Fritz Flinte
Selbstbildnis, 1930/1932
Nach der Ausbildung zum Drechsler und einer Tätigkeit als Dekorationsmaler kam Fritz Flinte erst mit 25 Jahren in den Genuss einer Kunstausbildung. Auf Vermittlung von Kunsthallendirektor Alfred Lichtwark studierte er von 1901 bis 1905 an der Stuttgarter Akademie, wo er in Berührung mit dem Impressionismus kam. Nach dem Kriegsdienst, der lebenslange gesundheitliche Folgen für ihn hatte, etablierte sich Flinte endgültig in der Kunstszene Hamburgs: Er trat in verschiedene Vereinigungen ein und war auch Mitbegründer der Sezession, mit der er regelmäßig ausstellte.

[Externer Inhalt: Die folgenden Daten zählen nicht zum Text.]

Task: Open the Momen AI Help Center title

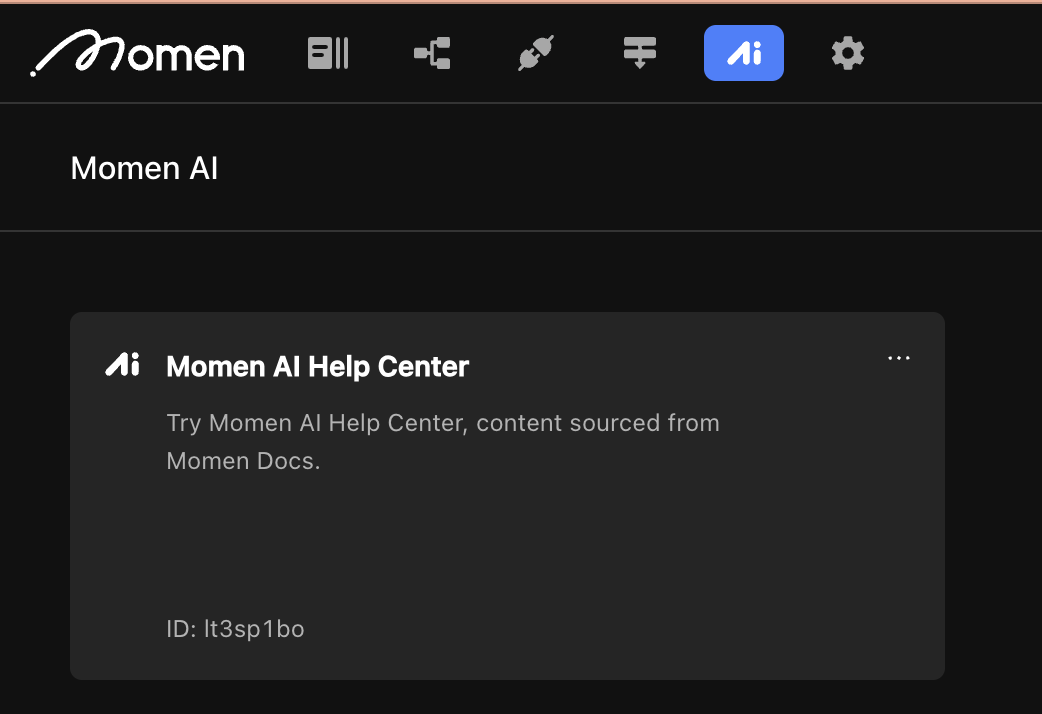Action: tap(317, 366)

Trotz dieser Präsenz galt Flinte, der unterstützt von seiner Familie asketisch lebte, als Eigenbrötler. Seine favorisierten Motive – das Selbstbildnis und das von Paul Cézanne inspirierte Stillleben mit Äpfeln oder Totenköpfen – förderten diesen Eindruck noch. Um 1930 malte Flinte dieses ausdrucksstarke Selbstporträt als eine von drei Fassungen: Ein langer schwerer Kittel umhüllt die kleine, schmächtige Gestalt, die Pinsel und Mallappen in Händen hält. Der Maler zeigt sich aber nicht in Aktion an der Staffelei, sondern frontal als stummes Gegenüber. Seine Augen scheinen auf die Betrachtenden gerichtet, während der Mund verborgen bleibt. In einem Wirbel locker und kraftvoll gesetzter Pinselstriche wird die Figur von dunklen Konturlinien sowohl zusammengehalten als auch von ihrem Umraum abgegrenzt: Heißt Künstler sein allein, ganz bei sich sein?
Erst kurz vor seinem Tod im Jahr 1961, erhielt Fritz Flinte mit dem Edwin-Scharff-Preis die Anerkennung als prägender Künstler seiner Heimatstadt.